Cada uma das nove faixas que compõem o disco esconde seu próprio segredo. A banda, que além de Travassos, conta com Bernardo Bauer (baixo e voz), Felipe D’Angelo (teclado e voz), Rodrigo Leite (guitarra e gaita), Jennifer Souza (guitarra e voz) e Pedro Hamdan (bateria), mergulha em diferentes simbolismos, além de dividirem questionamentos frente aos desafios de uma realidade pandêmica.
“Muitas reflexões pessoais surgiram nesses dois anos parados. Teve todo o lance de despedidas e mortes, que também serviram de inspiração de alguma forma. Tem algumas músicas no disco que abordam a temática da morte, da despedida, da vida após a morte. Não conseguimos fugir dessa questão, por conta dos anos vivendo o luto de partidas e das reflexões dos momentos em que estávamos sozinhos com nós mesmos”, explica Travassos.
O tom emocional está longe, porém, de refletir apenas essas inquietações. Destaque em lírica e sonoridade, “Childlike Wisdom” apela a uma sensibilidade melancólica ao expor a grandiosidade da sabedoria e inocência infantil. A faixa está entre as preferidas da banda, e o vocalista conta ser a canção mais especial do disco pelo seu significado.
“É uma música que fizemos para minha filha (Elis) e para filha do Bernardo (Rosa). Agora, elas sãoas mascotes da banda. Tem essa questão emocional muito forte e, no final (da música), tem a Rosa falando nossos nomes e apelidos, e a gargalhadinha da Elis. Por conta dessa participação, acho que é a música com um maior apelo emocional para nós”, divide.
Em uma espécie de ambientação musical sensível, que guia toda a contemplação da obra, a sonoridade é rica e repleta de detalhes, com as faixas referenciando uma elegância sonora inspirada na música do período que se estende entre as décadas de 1960 e 1980. Dos instrumentos aos arranjos: é notável o cuidado do Moons para escolher e encaixar cada detalhe, conferindo um tom singular às canções e guiando o ouvinte para o universo particular da banda.

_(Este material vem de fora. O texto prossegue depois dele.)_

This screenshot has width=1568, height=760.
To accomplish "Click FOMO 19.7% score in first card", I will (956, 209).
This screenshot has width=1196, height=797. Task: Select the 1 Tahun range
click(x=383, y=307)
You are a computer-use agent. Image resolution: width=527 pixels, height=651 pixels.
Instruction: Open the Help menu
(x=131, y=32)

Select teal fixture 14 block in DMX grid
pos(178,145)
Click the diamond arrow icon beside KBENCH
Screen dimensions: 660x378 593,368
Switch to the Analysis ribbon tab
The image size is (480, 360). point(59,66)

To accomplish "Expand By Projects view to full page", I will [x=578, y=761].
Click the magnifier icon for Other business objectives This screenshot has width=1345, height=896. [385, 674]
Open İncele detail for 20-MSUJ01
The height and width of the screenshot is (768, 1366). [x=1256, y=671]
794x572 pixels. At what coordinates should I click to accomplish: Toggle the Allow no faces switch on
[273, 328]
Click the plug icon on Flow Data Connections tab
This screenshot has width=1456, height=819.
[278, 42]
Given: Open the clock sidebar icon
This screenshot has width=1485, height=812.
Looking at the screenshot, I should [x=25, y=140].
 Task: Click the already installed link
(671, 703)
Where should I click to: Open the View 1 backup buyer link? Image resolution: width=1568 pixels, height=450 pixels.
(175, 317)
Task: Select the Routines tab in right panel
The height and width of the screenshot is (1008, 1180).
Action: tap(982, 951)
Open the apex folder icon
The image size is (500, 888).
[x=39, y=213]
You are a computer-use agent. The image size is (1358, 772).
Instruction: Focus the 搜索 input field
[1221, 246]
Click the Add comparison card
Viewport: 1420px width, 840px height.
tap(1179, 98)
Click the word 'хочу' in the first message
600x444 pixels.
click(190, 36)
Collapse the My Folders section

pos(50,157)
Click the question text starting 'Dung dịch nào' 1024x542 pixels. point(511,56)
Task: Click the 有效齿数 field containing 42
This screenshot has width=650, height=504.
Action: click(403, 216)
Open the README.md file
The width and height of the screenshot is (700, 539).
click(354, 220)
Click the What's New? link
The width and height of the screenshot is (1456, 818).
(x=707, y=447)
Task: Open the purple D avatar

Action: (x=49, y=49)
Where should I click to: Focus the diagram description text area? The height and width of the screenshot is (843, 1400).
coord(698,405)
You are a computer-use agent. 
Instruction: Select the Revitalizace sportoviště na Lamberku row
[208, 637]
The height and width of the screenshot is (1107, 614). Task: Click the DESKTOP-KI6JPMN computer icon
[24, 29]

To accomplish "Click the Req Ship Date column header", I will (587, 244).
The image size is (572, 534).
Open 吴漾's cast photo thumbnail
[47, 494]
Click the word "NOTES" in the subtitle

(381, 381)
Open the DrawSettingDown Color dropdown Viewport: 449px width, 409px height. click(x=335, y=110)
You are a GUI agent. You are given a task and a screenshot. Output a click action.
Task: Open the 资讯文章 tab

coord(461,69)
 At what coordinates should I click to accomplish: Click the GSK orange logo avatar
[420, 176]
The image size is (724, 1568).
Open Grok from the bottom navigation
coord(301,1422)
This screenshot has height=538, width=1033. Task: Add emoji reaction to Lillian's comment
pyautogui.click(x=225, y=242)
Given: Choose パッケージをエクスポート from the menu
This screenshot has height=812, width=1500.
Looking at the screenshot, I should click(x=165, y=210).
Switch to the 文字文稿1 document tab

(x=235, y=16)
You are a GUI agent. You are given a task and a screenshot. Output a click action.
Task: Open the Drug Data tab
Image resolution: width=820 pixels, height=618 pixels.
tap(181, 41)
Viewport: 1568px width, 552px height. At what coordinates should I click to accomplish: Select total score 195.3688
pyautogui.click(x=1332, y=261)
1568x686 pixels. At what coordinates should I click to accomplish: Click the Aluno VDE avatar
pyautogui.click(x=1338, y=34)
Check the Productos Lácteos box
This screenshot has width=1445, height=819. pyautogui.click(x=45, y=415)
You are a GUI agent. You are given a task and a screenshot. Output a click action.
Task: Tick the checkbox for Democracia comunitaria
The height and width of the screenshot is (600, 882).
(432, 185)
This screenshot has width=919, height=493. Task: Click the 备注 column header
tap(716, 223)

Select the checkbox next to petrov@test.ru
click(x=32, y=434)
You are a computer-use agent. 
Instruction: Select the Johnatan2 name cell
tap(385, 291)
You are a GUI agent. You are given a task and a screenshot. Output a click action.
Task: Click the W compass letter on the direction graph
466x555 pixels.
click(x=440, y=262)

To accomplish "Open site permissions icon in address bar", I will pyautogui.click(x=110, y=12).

Travassos conta: “Neste disco, queríamos algo mais planejado, ter mais tempo para trabalhar as músicas. Tinha dois anos praticamente sem tocar, e marcamos duas imersões em um sítio. A primeira vez fomos e compomos. Já na segunda, fomos com o nosso produtor, Leonardo Marques, para fazer a seleção do repertório e começar a pensar em como o disco ia soar e quais elementos queríamos trazer para este trabalho. Foi feito com um pouquinho mais de calma.”
Experimentando novos caminhos
Pelos elementos sonoros, o álbum está mais elétrico e distante do folk presente nos primeiros trabalhos, e um exemplo representativo dessa adição é a faixa “Let’s Do It All Again”. Segundo o artista, ela é, inclusive, uma música especial para a banda por resumir as influências que os integrantes estavam consumindo nos últimos anos, incluídas até mesmo nos shows. Há algum tempo, o grupo flertava com “esse universo mais dançante, meio anos 1980”.
O lado mais enérgico não é a única novidade. Há uma brasilidade aflorada no novo trabalho do Moons, principalmente por conta da presença do violão de nylon, peça importante para representar essa faceta até então não tão evidente. “Sempre escutamos muita música brasileira e sentimos que esteve no nosso som de alguma maneira. Quando você traz um instrumento que é o símbolo da música brasileira, o violão de nylon, isso fica mais fácil de ver. O instrumento chega com um tanto de composição e de caminho para você seguir. E foi muito natural, não foi uma coisa que a gente pensou ‘vamos dar um toque brasileiro para o nosso som’.”
Apesar das novas particularidades da banda em Best Kept Secret, ainda há um diálogo significativo entre os discos: a sensibilidade confessional. O vocalista pondera: “O elemento de ligação de todos os nossos trabalhos e, talvez, a principal característica do Moons é essa coisa da intimidade que as músicas têm.” E, de fato, essa magia intimista reverbera ao longo de todo o quarto álbum.